Servant leadership has long been positioned as the gold standard of leadership.

Coined by Robert K. Greenleaf, the idea is simple on the surface: The leader exists to serve others first, and through that service, organizations perform better.

At its best, servant leadership is about:


  • Elevating people

  • Removing obstacles

  • Creating the conditions for others to succeed

  • Prioritizing long-term growth over short-term wins


It sounds straightforward. Almost obvious.

But here’s where it breaks down in practice.

Not all “service” is created equal.

The Question Most Leaders Skip

Servant leadership is often discussed as a how. How do you support your team? How do you empower others?

But rarely do we pause on the more important question:

What—and who—are you actually serving?

Because every leader serves something. Always.

The problem is that many leaders—often unintentionally—serve the wrong things.

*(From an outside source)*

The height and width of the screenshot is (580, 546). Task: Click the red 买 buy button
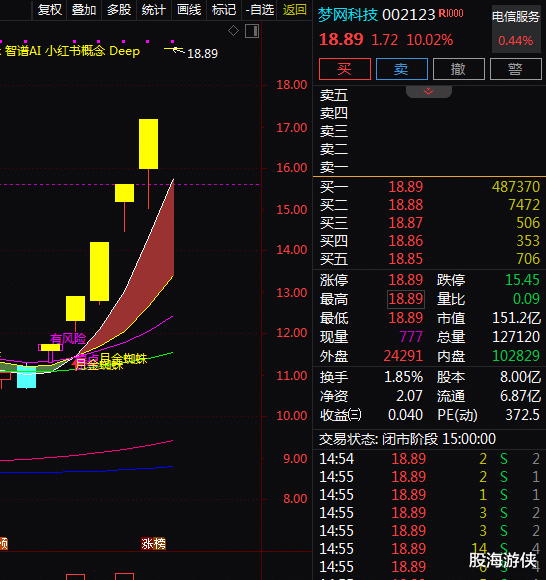(345, 69)
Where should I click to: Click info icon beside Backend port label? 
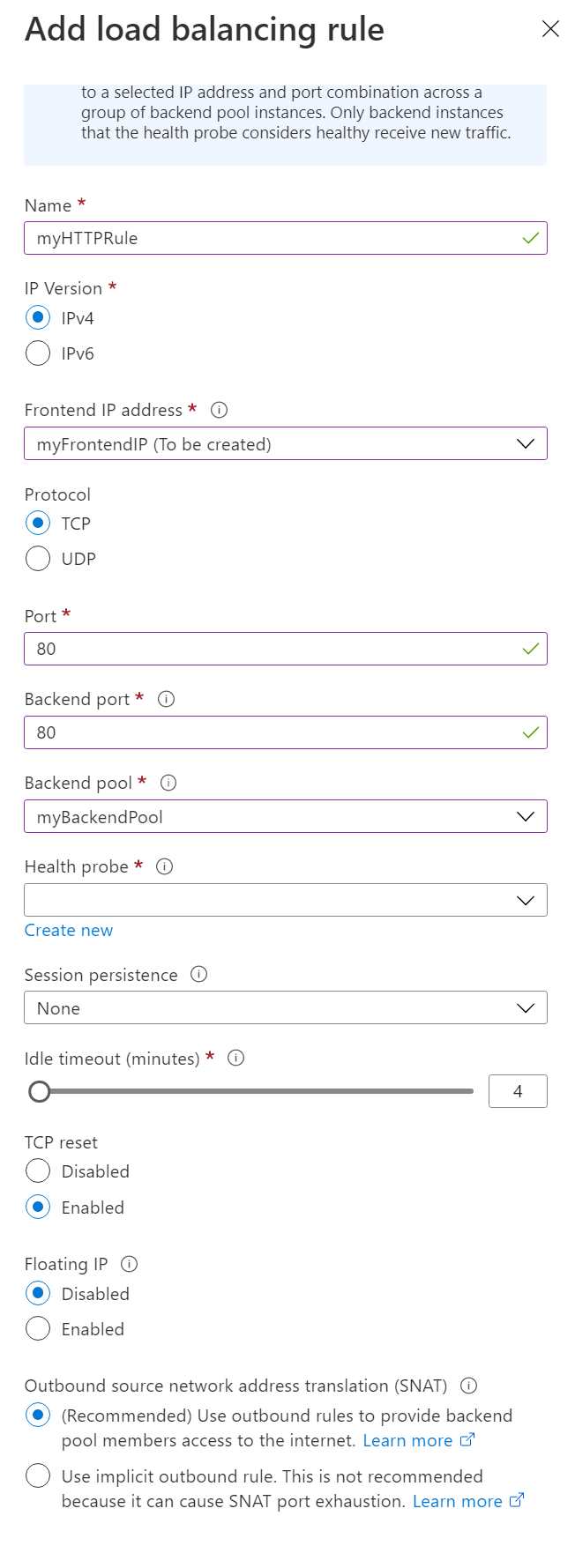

When Service Gets Misaligned

A leader can appear supportive, responsive, even generous—and still not be practicing true servant leadership.

Here are a few common misalignments:

Serving Ego Disguised as Leadership

Decisions are framed as “what’s best for the team,” but are driven by visibility, recognition, or control.

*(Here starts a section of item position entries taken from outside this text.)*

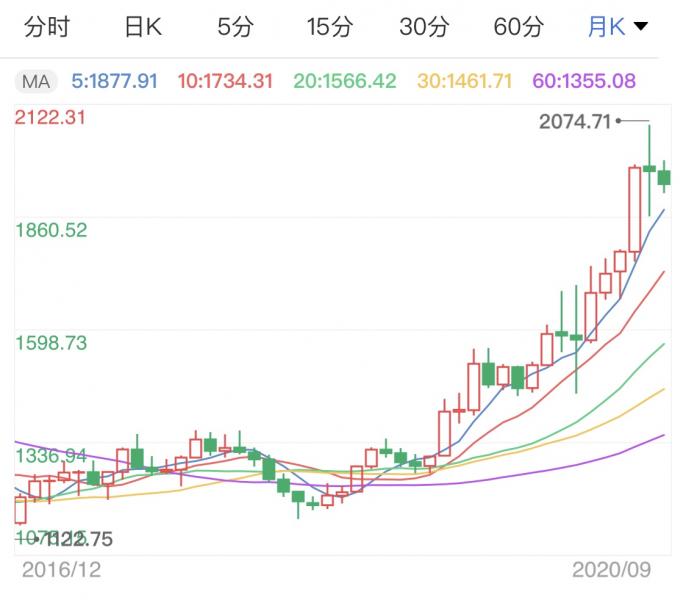Viewport: 686px width, 600px height.
Task: Click the 1860.52 price axis label
Action: 51,230
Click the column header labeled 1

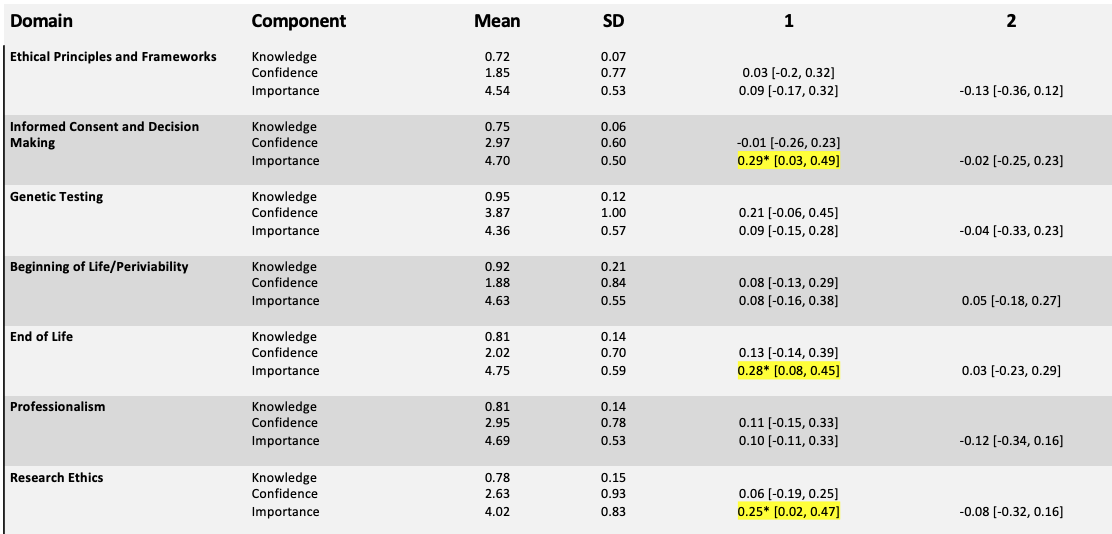pyautogui.click(x=789, y=21)
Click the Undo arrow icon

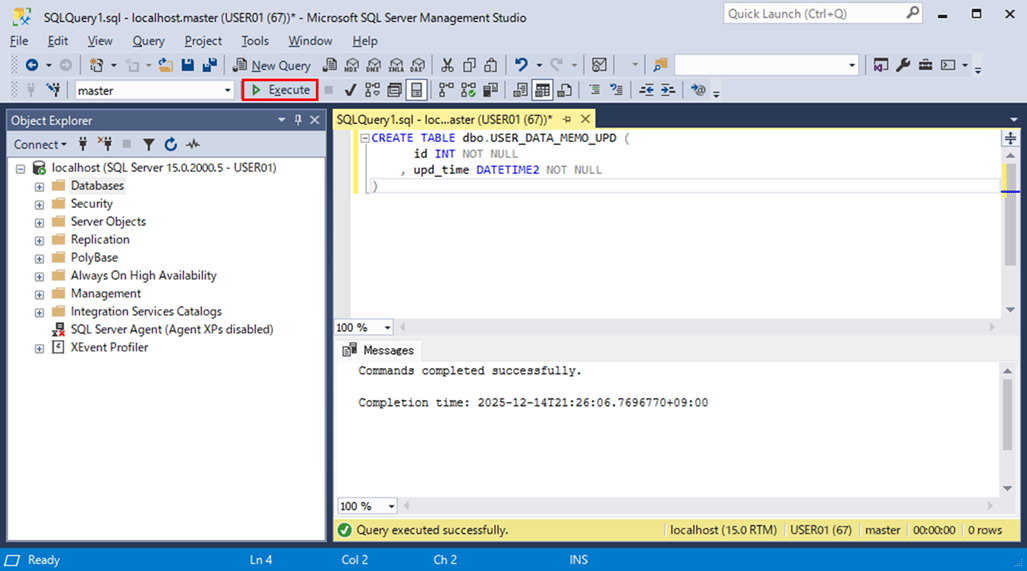coord(521,65)
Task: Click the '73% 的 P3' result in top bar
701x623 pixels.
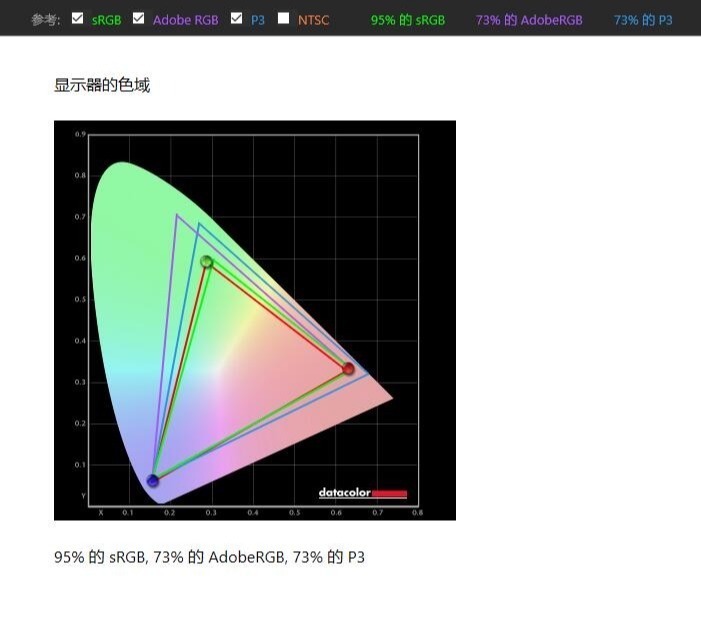Action: tap(643, 20)
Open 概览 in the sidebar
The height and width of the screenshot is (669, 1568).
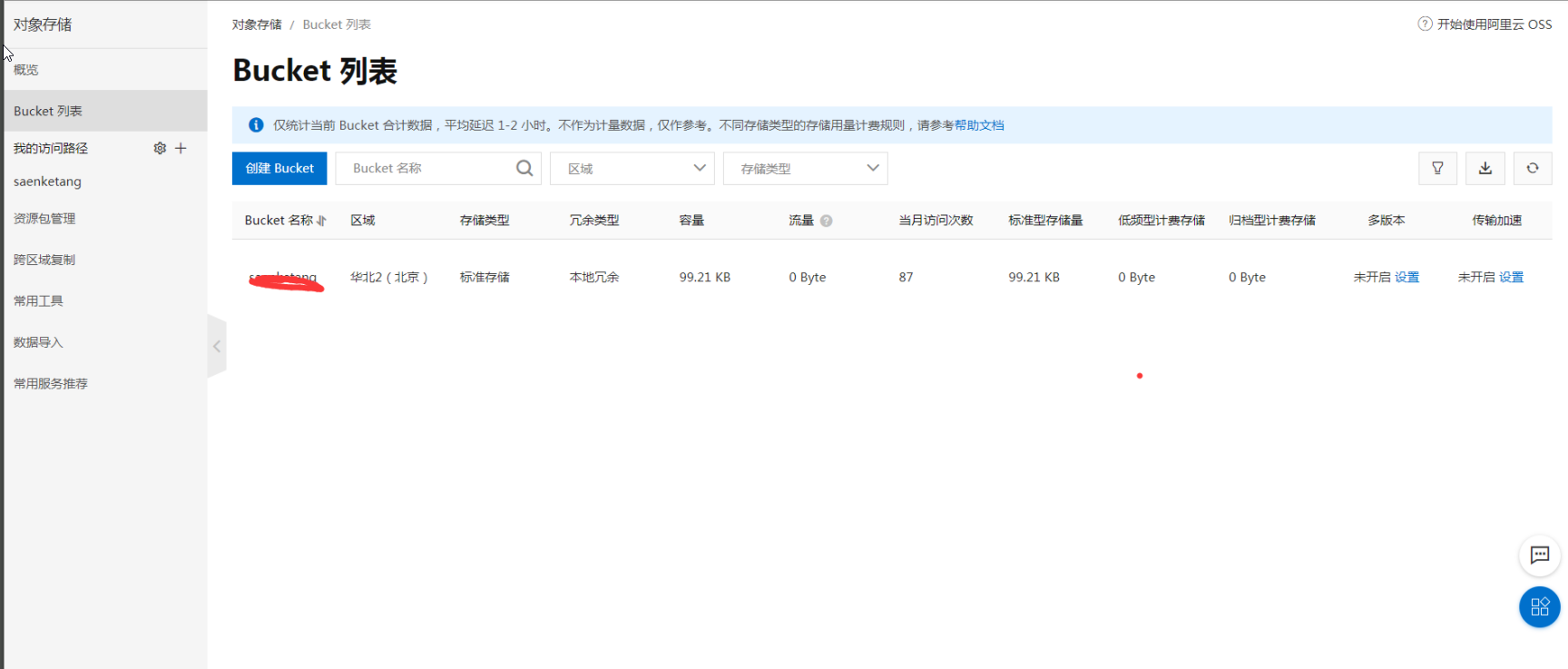pyautogui.click(x=26, y=70)
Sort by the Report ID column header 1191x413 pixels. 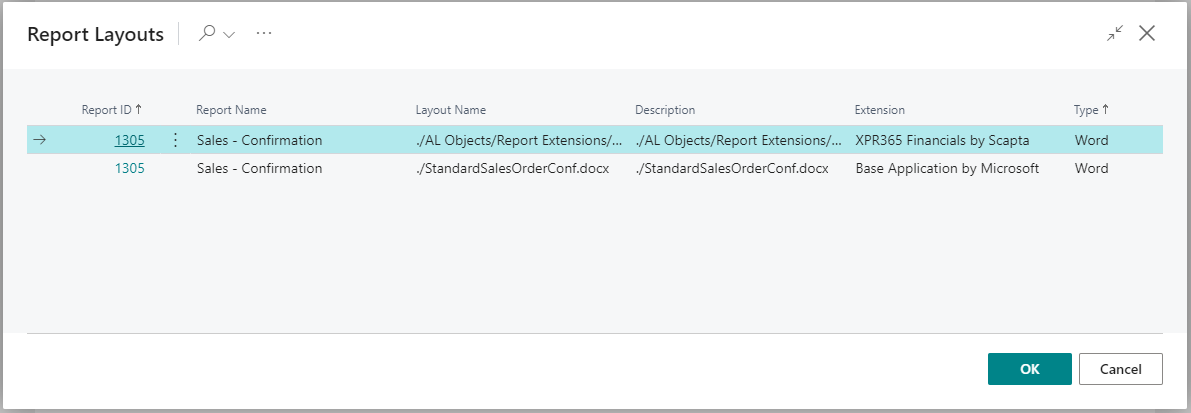point(111,110)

Serving Short-Term Profit Over Long-Term Value

Metrics improve this quarter, but at the cost of employee trust, customer loyalty, or product integrity.

Serving Investors at the Expense of Everyone Else

Stakeholder pressure becomes the only compass, crowding out responsibility to employees, customers, and community.

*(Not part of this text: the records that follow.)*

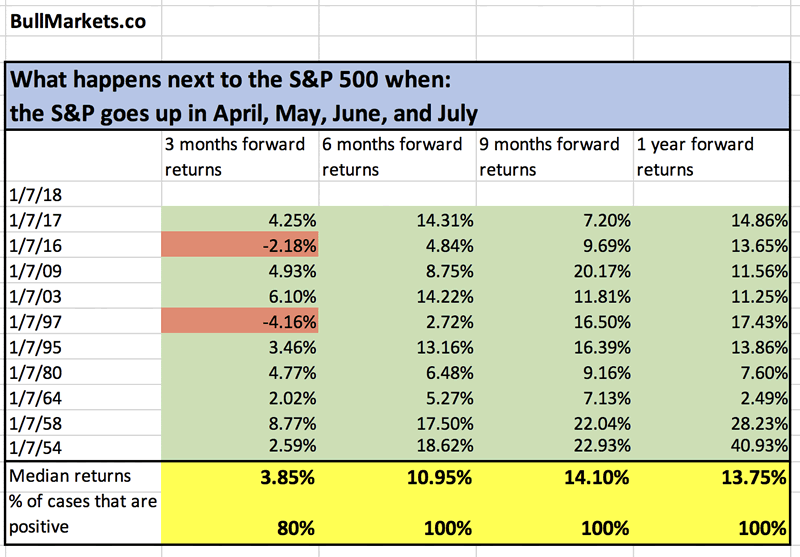
Task: Click the '3 months forward returns' header
Action: point(240,157)
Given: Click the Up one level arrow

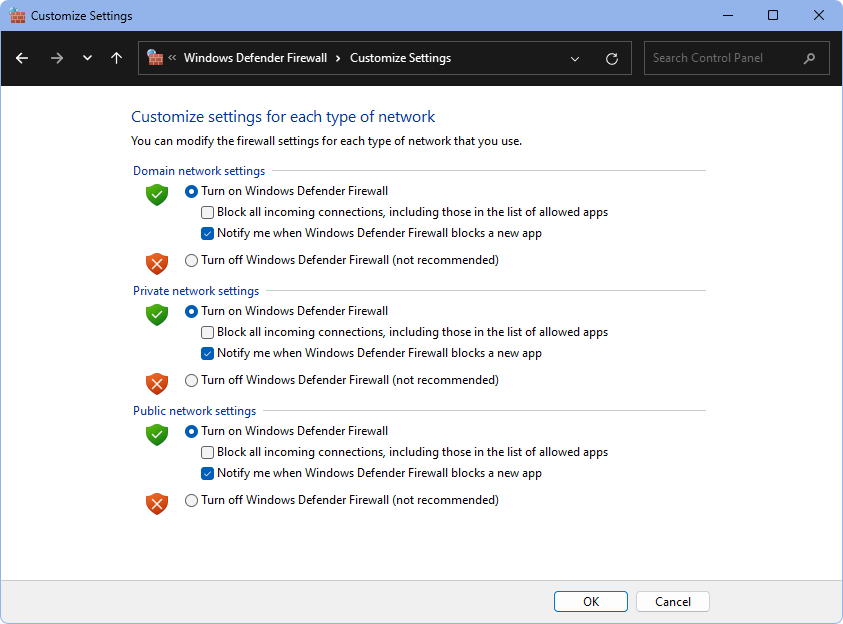Looking at the screenshot, I should [117, 58].
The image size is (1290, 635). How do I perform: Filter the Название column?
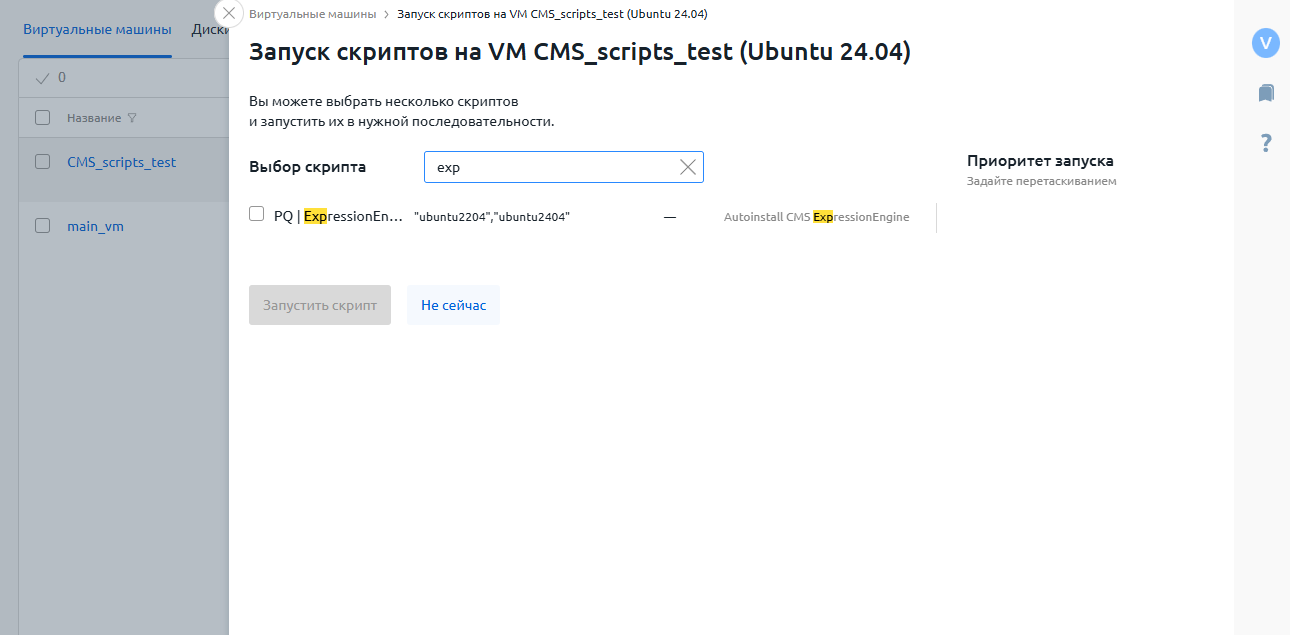point(132,118)
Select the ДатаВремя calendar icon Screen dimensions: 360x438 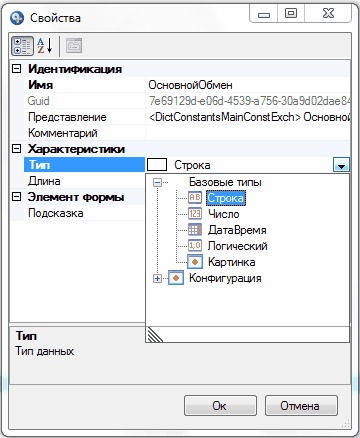[195, 230]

Serving Harmony Over Truth

Avoiding difficult conversations in the name of “support” ultimately stunts growth and accountability.

In each case, the leader is still serving—but not in a way that builds something sustainable.

True Servant Leadership Is Anchored in Alignment

Authentic servant leadership requires clarity of priority.

A disciplined hierarchy of service often looks like this:


  1. Mission and Purpose – Why the organization exists

  2. People – Employees and customers who carry and experience that mission

  3. Standards – Ethics, quality, and long-term integrity

  4. Outcomes – Performance, growth, and returns


When this order flips, leadership starts to drift.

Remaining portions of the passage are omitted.